■ Given records:
[START]

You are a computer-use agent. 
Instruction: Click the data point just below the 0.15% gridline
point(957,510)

[END]
[START]

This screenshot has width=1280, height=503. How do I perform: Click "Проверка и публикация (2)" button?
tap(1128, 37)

[END]
[START]

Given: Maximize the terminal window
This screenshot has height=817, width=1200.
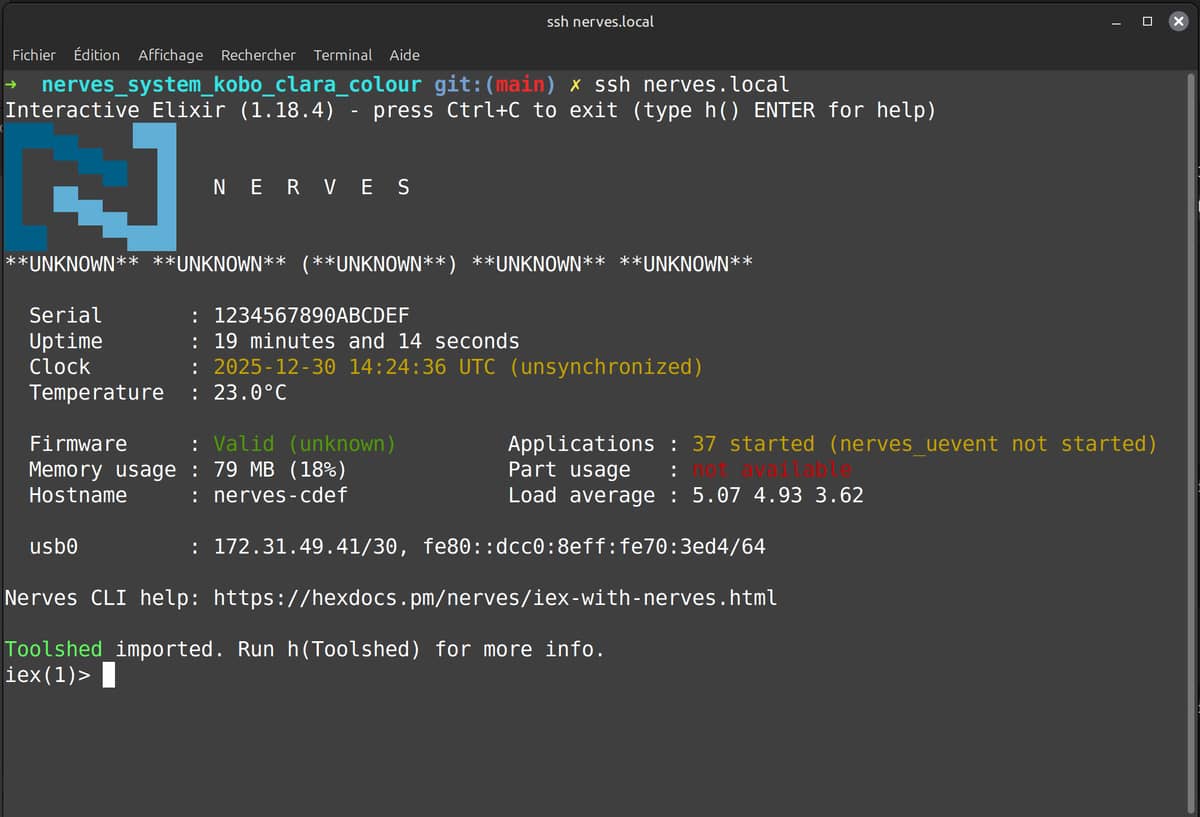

[END]

■ Work instructions:
Extract every line of the listing above that contains the word "This". Case counts, so copy only lines where it appears with that same capitalization.

■ The answer:
This screenshot has width=1280, height=503. How do I perform: Click "Проверка и публикация (2)" button?
This screenshot has height=817, width=1200.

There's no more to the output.